Beyond the New York area, most American cities with a significant Russian population have their own forms of Russian Jewish presence. In some places, Russian Jews establish independent clubs and organizations. In others, they develop closer ties with mainstream institutional Jewish organizations. With Russian Jews making up more than 25% of New York Jewry, and a significant number of Jews throughout the United States, they will undoubtedly continue to have an impact on communal life.
Russian Jews in Israel
The first Soviet-era immigrants to Israel in the 1970s were political activists who migrated because of ideological and Zionist motivations. The immigration wave of the 1990s–almost a million people–was much more diverse. In the 1990s, after the United States placed new restrictions on immigration for Russian Jews, Russian émigrés had fewer options, so most went to Israel. This meant that the new wave was much larger than the first, and less ideologically committed to Zionism.
“The Russians,” as they are known in Israel, transformed Israel as much as Israel transformed them. Russian suddenly became a de facto language of the Jewish state, with its own radio and television stations, newspapers, theaters, and film. Russian Jews established political parties to advocate for their needs in an Israeli socio-economic climate that forced many educated migrants to take menial jobs.
The presence of a large number of non-Jews who came with their Jewish relatives forced Israel to ask new questions about its national identity and that of its citizens. The question of who is a Jew took center stage. Israel became deeply tied to Russia, the birthplace of one million of its citizens. As a result, Russia and Israel have developed tight cultural, social, and economic relations–a huge change from the Soviet era.
Russian Jews in Germany
For the past 20 years, Germany’s Jewish community has been the fastest growing in the world. In 1990-91, a newly unified Germany offered post-Soviet Jewry easy access to German residency and generous social benefits. Today, Russian-speaking immigrants constitute a majority of German Jewry, and their presence in the country–initially hailed as a demographic salvation–now threatens the very identity of the German Jewish establishment. Post-Soviet Jews are less traditional than the established German Jewish community in terms of Jewish practices, and generally do not join Germany’s official state-sponsored Jewish community, known as the Gemeinde.

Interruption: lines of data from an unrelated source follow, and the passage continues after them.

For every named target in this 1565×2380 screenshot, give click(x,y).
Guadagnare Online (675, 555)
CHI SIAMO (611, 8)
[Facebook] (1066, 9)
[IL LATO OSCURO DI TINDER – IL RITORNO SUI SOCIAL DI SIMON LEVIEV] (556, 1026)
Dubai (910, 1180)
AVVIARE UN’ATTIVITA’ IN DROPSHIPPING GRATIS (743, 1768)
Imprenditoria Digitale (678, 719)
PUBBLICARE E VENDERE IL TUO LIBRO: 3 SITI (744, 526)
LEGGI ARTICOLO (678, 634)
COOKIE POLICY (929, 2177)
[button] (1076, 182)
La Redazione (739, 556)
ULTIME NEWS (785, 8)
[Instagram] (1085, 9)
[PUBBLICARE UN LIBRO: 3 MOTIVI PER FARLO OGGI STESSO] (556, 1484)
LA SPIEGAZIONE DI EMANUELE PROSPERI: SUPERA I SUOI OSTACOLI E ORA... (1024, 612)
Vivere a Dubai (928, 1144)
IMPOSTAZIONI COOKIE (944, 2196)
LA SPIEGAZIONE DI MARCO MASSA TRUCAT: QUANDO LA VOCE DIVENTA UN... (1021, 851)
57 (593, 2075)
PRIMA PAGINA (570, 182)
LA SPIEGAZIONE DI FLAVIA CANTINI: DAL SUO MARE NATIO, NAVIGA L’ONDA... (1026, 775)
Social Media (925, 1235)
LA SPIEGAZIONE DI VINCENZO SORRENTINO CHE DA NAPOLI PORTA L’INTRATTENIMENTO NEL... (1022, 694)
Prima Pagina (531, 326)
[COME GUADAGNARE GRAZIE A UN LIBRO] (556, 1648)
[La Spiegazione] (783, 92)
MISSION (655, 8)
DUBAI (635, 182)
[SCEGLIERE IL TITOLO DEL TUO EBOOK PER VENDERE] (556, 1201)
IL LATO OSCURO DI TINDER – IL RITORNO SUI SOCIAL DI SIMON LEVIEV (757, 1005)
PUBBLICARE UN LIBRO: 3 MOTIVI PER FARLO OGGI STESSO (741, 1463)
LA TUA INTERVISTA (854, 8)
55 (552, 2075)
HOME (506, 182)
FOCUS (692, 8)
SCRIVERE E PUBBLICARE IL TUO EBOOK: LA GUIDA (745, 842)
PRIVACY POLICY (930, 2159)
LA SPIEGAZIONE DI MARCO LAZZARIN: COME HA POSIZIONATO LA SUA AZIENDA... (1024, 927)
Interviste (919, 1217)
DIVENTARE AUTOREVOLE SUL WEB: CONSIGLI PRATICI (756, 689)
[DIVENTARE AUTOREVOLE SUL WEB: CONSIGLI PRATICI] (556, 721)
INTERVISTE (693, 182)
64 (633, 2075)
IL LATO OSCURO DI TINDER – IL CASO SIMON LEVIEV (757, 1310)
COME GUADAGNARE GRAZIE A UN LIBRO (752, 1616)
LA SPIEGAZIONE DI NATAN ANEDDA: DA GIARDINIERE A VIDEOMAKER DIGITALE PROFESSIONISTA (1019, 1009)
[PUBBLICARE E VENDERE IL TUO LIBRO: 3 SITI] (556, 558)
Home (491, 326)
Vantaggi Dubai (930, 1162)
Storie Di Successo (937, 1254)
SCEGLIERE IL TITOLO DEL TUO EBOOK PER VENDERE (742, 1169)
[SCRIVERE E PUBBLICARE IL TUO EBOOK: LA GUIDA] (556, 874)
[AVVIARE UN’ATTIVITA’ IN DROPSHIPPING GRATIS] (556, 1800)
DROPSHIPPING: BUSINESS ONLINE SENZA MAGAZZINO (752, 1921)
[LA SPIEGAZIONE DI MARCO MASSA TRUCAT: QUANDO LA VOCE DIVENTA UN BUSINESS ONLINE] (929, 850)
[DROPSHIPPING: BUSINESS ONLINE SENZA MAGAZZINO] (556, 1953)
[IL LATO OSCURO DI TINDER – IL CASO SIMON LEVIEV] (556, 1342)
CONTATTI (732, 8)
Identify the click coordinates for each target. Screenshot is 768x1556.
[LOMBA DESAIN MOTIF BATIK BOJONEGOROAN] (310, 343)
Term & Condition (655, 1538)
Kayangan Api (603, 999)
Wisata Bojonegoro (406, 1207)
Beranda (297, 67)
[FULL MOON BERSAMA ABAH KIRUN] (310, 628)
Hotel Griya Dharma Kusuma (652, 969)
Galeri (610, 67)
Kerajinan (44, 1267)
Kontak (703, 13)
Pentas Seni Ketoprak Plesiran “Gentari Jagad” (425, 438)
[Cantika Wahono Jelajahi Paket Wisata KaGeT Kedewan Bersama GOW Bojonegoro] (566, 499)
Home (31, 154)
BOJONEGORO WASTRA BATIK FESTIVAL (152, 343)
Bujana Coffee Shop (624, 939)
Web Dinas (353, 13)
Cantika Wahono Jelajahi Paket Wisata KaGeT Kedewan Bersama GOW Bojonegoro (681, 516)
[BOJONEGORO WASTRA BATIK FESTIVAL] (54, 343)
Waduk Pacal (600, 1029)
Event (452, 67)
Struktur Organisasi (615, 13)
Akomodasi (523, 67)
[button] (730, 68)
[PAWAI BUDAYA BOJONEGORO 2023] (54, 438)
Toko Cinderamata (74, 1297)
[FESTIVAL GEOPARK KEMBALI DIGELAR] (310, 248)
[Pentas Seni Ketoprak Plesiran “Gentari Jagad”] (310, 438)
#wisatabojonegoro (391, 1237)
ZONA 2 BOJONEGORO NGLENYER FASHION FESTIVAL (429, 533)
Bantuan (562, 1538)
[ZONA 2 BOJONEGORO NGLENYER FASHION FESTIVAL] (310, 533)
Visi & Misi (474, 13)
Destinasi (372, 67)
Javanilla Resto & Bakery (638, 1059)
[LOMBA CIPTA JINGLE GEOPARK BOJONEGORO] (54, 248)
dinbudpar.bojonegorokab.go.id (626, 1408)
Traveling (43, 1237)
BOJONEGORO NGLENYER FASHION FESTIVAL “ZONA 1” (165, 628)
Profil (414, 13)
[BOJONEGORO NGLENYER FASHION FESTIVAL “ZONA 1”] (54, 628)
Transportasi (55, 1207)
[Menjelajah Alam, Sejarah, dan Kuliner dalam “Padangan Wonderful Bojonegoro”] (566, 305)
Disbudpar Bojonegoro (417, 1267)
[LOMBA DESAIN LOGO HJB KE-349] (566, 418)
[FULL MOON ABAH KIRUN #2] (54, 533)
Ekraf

One thing is clear–the new Russian migration is going to transform Jewry throughout Europe. In June 2007, the European Jewish Congress elected a new president, Moshe Kantor, who is also the president of the Moscow-based Russian Jewish Congress. Some European Jews are worried about having a Jew from Moscow run the Congress. Indeed, Kantor has already called for a significant shift in funding away from political action around Israel and toward culture and education, reflecting the concerns of most Russian Jews.
The fall of Communism, like the decline of the tsars 100 years earlier, has sent Russian Jews on a global migration that is having profound impacts on the places where they settle. It has also meant a new vision of Russian and European Jewish life in places that many had written off.